A view from a makeshift perch on a picnic table at one of Brown County State Park's many scenic overlooks, near Nashville, Indiana.
It feels strange to say "no filter" since this was shot with redscale (which is just film wound backward on the spool) through a toy camera that vignettes and distorts the image mightily, but it's technically true -- I processed the film, scanned it and this was the result.
Our 1949-ish house came with a display shelf in the dining room, with this cool textured glass panel behind it. Behind that's the front door we like to leave open, and on certain mornings you get this.

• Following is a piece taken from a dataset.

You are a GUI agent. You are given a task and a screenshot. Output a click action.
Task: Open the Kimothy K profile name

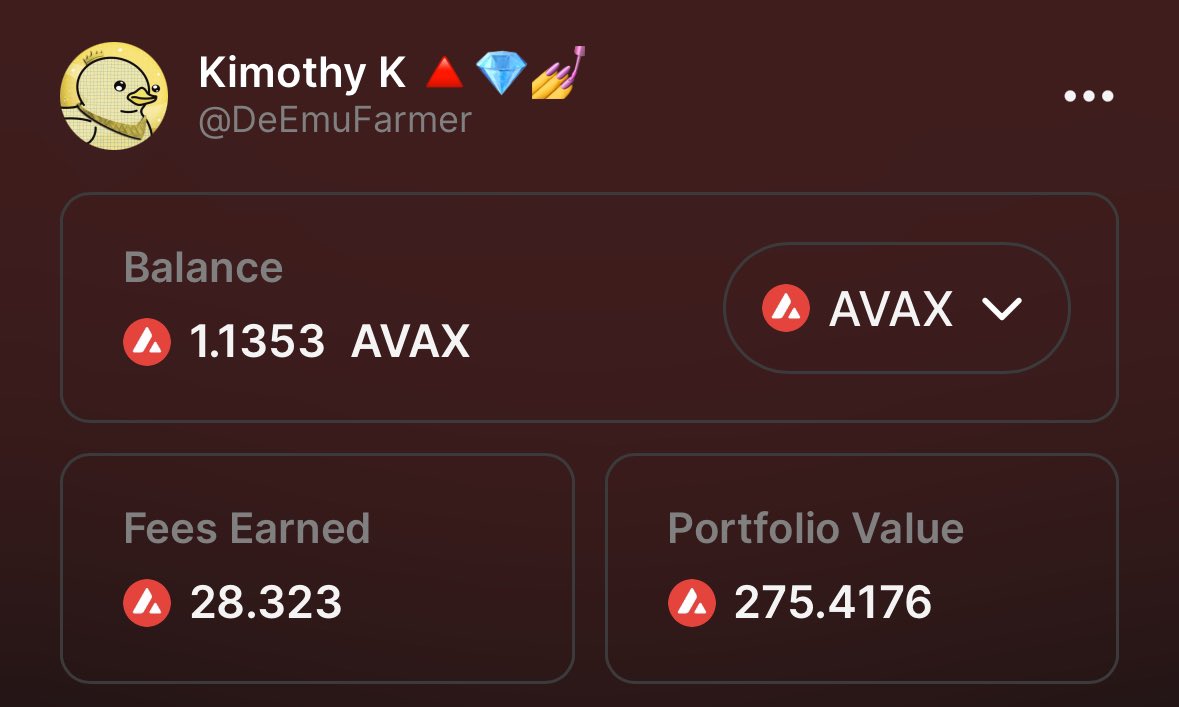click(302, 74)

My friend, seeing this one and "Hitcher," asked me what was my thought behind including these blurry photos. I told her that it was, as you might guess, an accident -- the camera's shutter was set to Bulb instead of Normal. But I kept them because I told myself the swooping motion and tilted horizon captured the feeling of that day at the beach. You can see (or at least, *I* can still see) my daughter splashing up on shore in New Buffalo, Michigan, with her cousins and her grandma behind her playing. The white chaos of the surf reminds me how noisy it was there, how bright, how gleefully there was Too Much Going On. I guess that's probably why I forgot to check the camera settings. Now, in the quiet of the process of developing and scanning the pictures, I can enjoy the little echoes.
A tree in the courtyard of a church here in Indianapolis. I'd ignored the picture for a long time, but my daughter saw it on my screen the other day and said "That one looks like a storybook!"